Magnetic North: Sea Voyage to Svalbard

By Shirley Roburn

by Jenna Butler
University of Alberta press
2018/$19.99/120 pp.

From its opening lines, Jenna Butler’s Magnetic North, a poetic chronicle of her two-week-long sailing journey through Norway’s Svalbard archipelago, delivers keen, tactile observations of a changing Arctic: “Further north than I have ever been, hills emerge from the sea/ obdurate, popping knuckled seams in the day’s meagre heat. Sun on snow/ tideline clotted with scrims of pack ice.”

Butler is a professor of creative writing and eco-criticism at Red Deer College. In Magnetic North—her fifth book, after three earlier volumes of poetry and a book of ecological essays—she brings a spartan and stunning clarity to her descriptions of the High Arctic landscape. She describes the echoing cacophony of thousands of squawking gannets rising from “cliffs coruscate with birdlime.” Then, upon a beach, she stumbles upon a midden of “gannet bones thinned to needles.” Butler is an astute observer, with a talent for evoking the sweep of history from small details. Walking a whalers’ graveyard she describes how “Too many of the crosses have come down to time, turned to firewood in/ the deepest winters… There is no wood on Spitsbergen, every plank/ brought from away.”

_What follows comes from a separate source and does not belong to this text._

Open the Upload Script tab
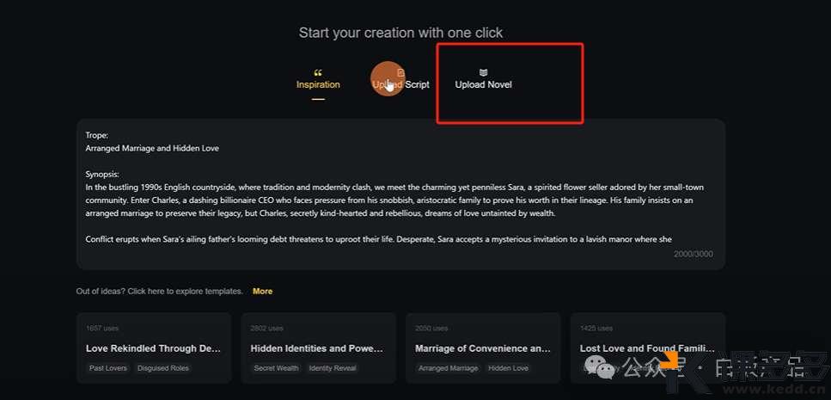This screenshot has width=831, height=400. tap(401, 84)
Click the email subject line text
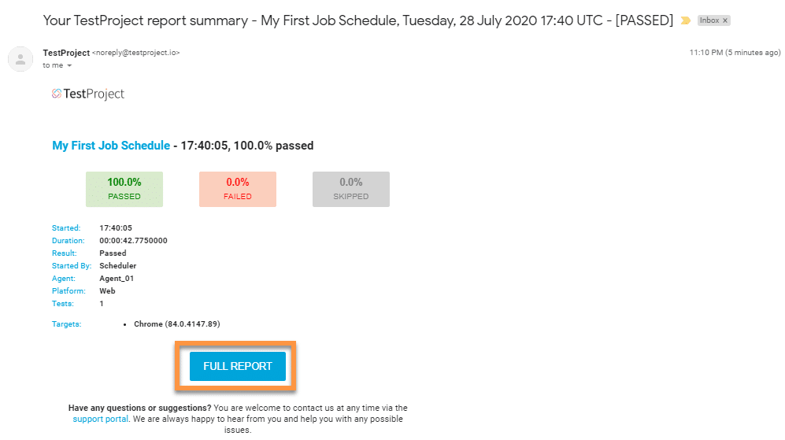Screen dimensions: 785x440 [x=358, y=20]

The text works best in its spare, sly descriptions of landscape, and in the playful and sometimes startling insights Butler offers up. Watching a glacier calve, she notes: “Somewhere in this ice, Dachau plumes dark against the blue; London/ burns from a shop on Pudding Lane.”

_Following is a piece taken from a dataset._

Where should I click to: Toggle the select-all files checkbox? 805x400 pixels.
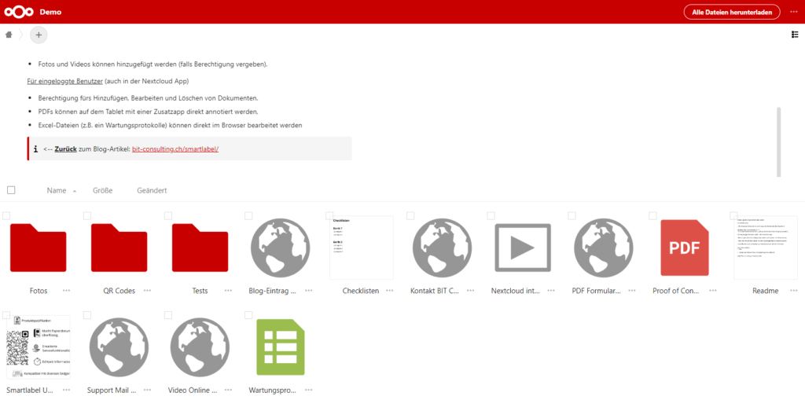[x=11, y=190]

The suites that offer up imagined histories I found less compelling. More than once Butler refers to the journey teaching her “what explorers know”: Her perspective is informed not only by two weeks in the Arctic, but also by hundreds of years of Arctic mythologizing. Butler’s imagined lives of explorers, whalers, miners and their families follow conventional interpretations. Women are unitary, “the women,” wives and mothers awaiting “their men,” toiling at menial tasks broken only by “small paths to beauty in the colour of a dress, a half-used tin of lavender paint for a child’s bedroom.” I found such sections a little Gothic for my tastes. Perhaps inspired by the bleak Soviet architecture and monuments that litter some of the older industrial settlements, Butler’s imagined winters are dark, seething and sinister. If some residents choose lives in the archipelago for reasons other than pressing financial need and lack of options, it is not apparent in the narrative. Visiting Barentsburg, she notes that “The Arctic Coal Trust/ bleeds a trail of rubles across the sea.”

But these are minor quibbles. Magnetic North is a delight, perfect for amateur botanists, naturalists or simply admirers of Butler’s astonishing gifts as a poet.

Shirley Roburn is an assistant professor at York University.